Quote Originally Posted by steelreserve View Post
So, suddenly we went from "The cost of college is super inflated because so much money is wasted by administrators spending like drunken sailors on stupid shit," to "Actually, it's because they're underfunded by the government and it's because of red-state Republicans that it's that way everywhere." These are not exactly two viewpoints that support each other.

Then again, sometimes I forget that I'm talking to someone who was prone to saying things like, "People are just plowing their cars into crowds of protesters!!" instead of "Liberal hate mobs are trying to drag people out of their cars and beat them to death, and some of the attackers got run over while attempting to murder someone." So I guess I need to remember to temper my expectations.
Again...you're ignorant of the actual facts regarding higher ed funding and budgeting and attacking the presentation of them because you feel the need to burnish some ideological point.

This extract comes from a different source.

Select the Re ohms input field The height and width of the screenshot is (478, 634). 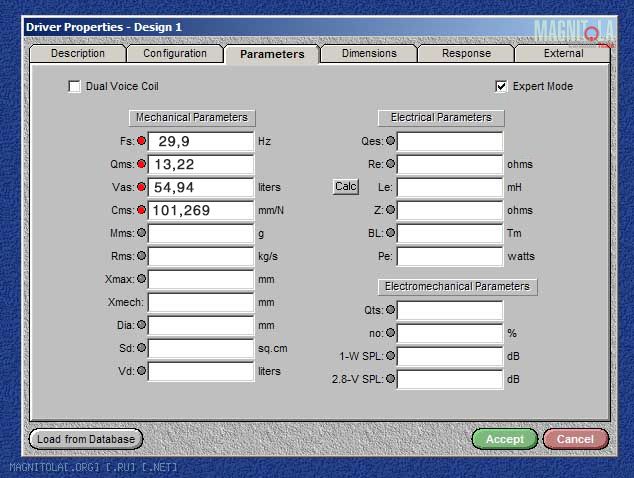point(449,164)
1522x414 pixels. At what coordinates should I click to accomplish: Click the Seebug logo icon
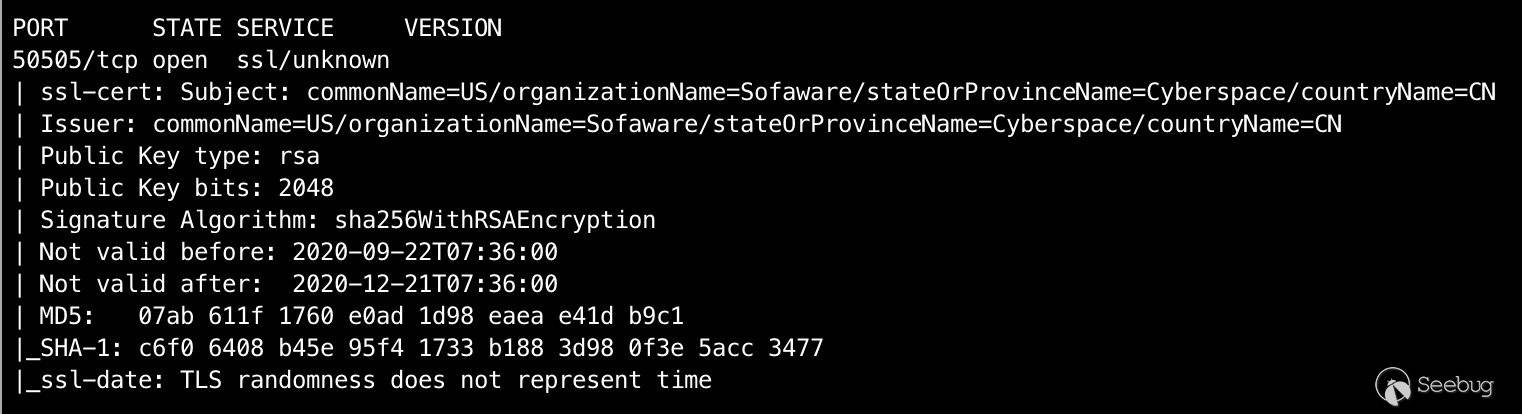click(1394, 385)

The facts that college costs have soared due to bloated admin salaries and more of that cost has been passed on to the students via tuition due to dramatic decreases in state funding can both be true at the same time. It isn't a complex relationship.

Colleges spend money on stupid shit because they have no idea how to consistently attract students. Largely because no one has any idea how to consistently appeal to 18 year olds. Then the money tap gets turned off at statehouses because it is the cool guy move and conservative street cred flex to hold the liberal brainwashing institution responsible for the current culture war buzzword of the moment. Colleges aren't going to stop spending cash, so they pass that on to the students as tuition increases. Meanwhile, they cut teaching dollars and continue to spend admin dollars in a quest to attract more students.

Maybe California is different....I don't know. I don't live and work there. But I have been involved in higher education in my home state for over two decades and the above is an accurate and straightforward capsule summary of how the publicly funded university system has functioned here. Not sure why it comes across as controversial or problematic. It is just history.